My mention of Foulcault’s gyroscope refers to a simple gyroscope, as he was one of the earliest discoverers and apparently the one who coined the name.
I no longer need to enlarge on the “gyro pendulum” description as our webmaster has pre-empted the need for my further description by the inclusion on this site of the “Heretic” video.
About seven minutes into this video a version of Alex Jones’ gyro pendulum is shown. Sadly Alex Jones had no understanding of the sceptical eyes that would be turned on this video. He releases the pendulum by hand and, although he doesn’t need to, it does seem as though he helps the trolley move on its way.
I’m not sure that Alex Jones lacked acknowledgement from Prof. Laithwaite. He was in the Heretic video still showing the pendulum device hardly advanced from decades before while Laithwaite had ventured further to try for the fast repeater - albeit unsuccessfully.

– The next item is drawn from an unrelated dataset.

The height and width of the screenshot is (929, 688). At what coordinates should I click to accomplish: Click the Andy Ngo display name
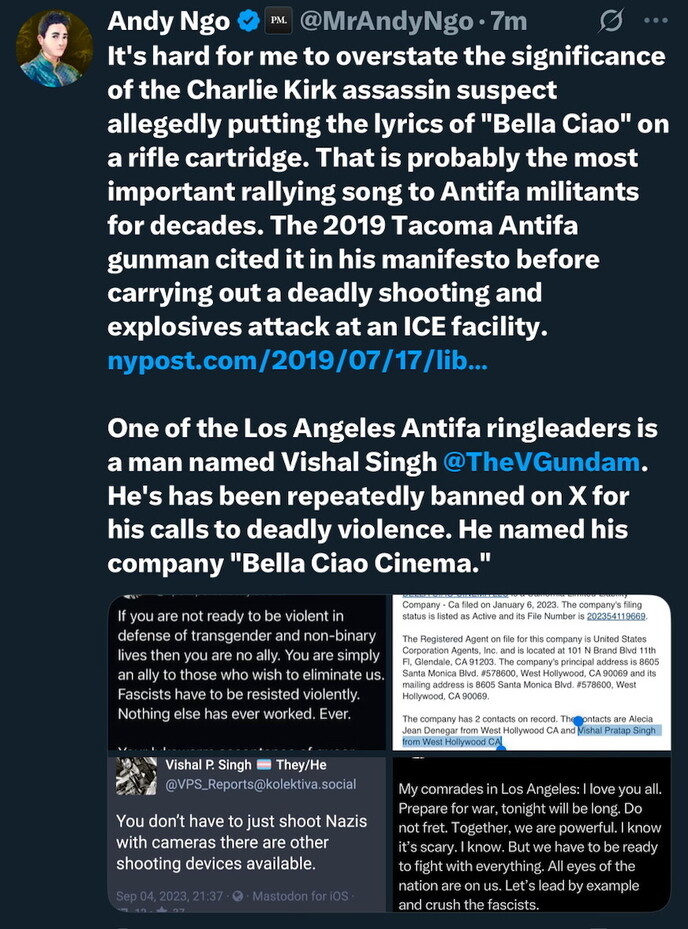tap(167, 20)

The original gyro pendulum device that I made (which I believe pre-dated that of Alex Jones and, as we shared the same island watering holes, may have been his source - though simultaneous invention does happen so who the hell knows now!) had its motive force (elastic band and gravity) held in tension by a cotton thread. To avoid any risk of manually influencing the motions mine had the cotton thread burnt through to release the motive tension. A similar unopposed mass displacement, seen in the video, occurred.
When the gyro pendulum is viewed from above (or indeed from below) instead of describing a straight to and fro line, the precession from the gyro causes the pendulum to describe a curve. In itself an inconsiderable effect but, as there is no (or rather, very little) opposing movement on the top pivot, it is the start of a path to a miracle!
The devices were mounted on wheels or rollers which transferred forces in the normal pendulum swing plane to the earth (fairly unmovable) while permitting motion of the trolley (fairly movable) in the curve plane. Thus it was a bit of a cheat as it would produce little if any overall displacement if it were placed on an air bed. However it requires little further imagination to make a machine to produce a displacement on an air bed.
That was the single shot machine which lead to the slow repeater and (dear god hopefully soon) the fast repeater.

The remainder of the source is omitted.